お客さんが来ないのは事実なんだから、気にしないで欲しい。
あたしは奥から乾燥天ぷらを入れた麻袋を5つ持って来る。食材毎に分けて入れているので5つだ。
「結構有るね。それで全部かい?」
「いえ、半分です」
「そうかい……」
おかみさんは酸っぱそうな顔をした。
「それじゃ、あたしが半分持つから全部持って来な」
「あ、はい。すいません」
「いいよ、このくらい」
あたしは持っていた袋をおかみさんに預けて、また5袋を持って来る。麻袋は足りなくなったので買い足したものだ。
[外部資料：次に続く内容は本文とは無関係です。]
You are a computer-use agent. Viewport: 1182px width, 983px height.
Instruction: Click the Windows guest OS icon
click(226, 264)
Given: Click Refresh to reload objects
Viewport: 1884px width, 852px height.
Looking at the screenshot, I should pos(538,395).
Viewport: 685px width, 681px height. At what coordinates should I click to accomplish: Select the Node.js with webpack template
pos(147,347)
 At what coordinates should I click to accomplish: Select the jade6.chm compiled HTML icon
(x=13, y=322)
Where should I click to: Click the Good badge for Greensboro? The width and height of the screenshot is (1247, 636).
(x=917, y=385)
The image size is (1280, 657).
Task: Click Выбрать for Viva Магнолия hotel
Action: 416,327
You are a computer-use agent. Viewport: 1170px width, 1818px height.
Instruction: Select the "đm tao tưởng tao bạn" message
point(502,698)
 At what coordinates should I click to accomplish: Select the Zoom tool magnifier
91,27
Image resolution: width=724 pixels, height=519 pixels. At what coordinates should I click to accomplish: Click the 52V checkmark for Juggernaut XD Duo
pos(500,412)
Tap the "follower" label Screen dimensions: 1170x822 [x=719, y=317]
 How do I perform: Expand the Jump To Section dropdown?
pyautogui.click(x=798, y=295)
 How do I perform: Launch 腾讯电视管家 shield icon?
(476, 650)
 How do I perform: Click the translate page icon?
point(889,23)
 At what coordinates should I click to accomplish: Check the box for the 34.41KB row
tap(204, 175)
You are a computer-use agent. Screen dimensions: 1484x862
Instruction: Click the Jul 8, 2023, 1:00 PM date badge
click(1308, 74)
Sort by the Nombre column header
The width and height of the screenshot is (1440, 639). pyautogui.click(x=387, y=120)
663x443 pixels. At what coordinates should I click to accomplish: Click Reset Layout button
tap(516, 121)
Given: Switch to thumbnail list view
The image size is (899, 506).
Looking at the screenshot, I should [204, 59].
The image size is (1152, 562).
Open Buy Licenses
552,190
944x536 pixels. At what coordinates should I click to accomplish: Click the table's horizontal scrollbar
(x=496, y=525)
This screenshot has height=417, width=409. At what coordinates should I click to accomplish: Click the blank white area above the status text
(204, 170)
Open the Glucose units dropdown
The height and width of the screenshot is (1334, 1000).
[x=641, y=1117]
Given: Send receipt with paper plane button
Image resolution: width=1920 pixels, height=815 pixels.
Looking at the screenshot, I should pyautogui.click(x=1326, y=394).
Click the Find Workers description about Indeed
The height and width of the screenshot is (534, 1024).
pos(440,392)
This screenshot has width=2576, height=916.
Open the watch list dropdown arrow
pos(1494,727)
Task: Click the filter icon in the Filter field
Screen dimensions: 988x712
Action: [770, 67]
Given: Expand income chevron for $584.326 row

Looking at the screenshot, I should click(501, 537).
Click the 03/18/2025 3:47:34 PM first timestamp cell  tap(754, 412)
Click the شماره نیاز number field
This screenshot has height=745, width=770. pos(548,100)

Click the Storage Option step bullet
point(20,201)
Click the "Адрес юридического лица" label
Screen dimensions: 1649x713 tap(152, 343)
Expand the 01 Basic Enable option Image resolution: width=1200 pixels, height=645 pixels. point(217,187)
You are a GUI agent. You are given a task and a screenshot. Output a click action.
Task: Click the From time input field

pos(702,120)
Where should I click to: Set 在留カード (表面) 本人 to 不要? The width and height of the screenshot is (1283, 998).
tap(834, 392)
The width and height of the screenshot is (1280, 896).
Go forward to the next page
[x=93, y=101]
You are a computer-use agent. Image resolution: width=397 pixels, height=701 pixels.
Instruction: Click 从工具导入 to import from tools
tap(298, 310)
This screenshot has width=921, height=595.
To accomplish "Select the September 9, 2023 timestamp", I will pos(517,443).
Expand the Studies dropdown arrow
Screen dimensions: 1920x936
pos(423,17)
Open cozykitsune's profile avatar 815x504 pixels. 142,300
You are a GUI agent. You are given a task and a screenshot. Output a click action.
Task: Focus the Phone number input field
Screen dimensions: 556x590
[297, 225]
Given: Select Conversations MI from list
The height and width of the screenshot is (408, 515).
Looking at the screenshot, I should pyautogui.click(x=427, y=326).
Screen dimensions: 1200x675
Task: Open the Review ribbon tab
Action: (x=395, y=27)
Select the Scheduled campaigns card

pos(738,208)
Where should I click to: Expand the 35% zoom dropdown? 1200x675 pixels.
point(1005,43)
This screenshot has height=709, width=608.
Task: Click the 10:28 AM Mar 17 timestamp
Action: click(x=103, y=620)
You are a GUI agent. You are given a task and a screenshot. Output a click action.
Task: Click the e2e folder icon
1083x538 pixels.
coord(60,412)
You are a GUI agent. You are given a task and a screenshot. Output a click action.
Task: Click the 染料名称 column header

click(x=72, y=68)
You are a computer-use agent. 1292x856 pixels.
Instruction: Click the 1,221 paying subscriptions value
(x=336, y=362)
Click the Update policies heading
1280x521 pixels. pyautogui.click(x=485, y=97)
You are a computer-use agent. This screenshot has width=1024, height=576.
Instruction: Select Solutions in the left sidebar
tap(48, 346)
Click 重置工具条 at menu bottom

「ところで、これは幾らで売れると元が取れるんだい?」
「全部で10万ゴールドほどになれば、袋の中身の原価にはなると思います」
「判った」
そして、おかみさんと一緒にギルダースさんのお店に向かった。おかみさんにぴったりと付いて行けている。ちょっと嬉しい。
交渉は、おかみさんが「手本を見せてやるよ」と言って、引き受けてくれた。こちらの言い値を全部で40万円から始めて徐々に引いて行き、最終的には25万円で纏まった。
普通に天ぷらを売るより高い値段になったので少し微妙な気分だ。
おかみさんはと言うと、交渉を終えたことで一仕事終わったって感じの爽やかな笑顔で帰って行った。
25万円と空の麻袋を抱えておかみさんを見送ったあたしは、旦那さんの懸念が判った気がした。おかみさんは他人にかまけて自分のことが疎かになる嫌いが有るのかも知れない。
だってもう酒場の準備を始めてなきゃいけない時間なんだよ。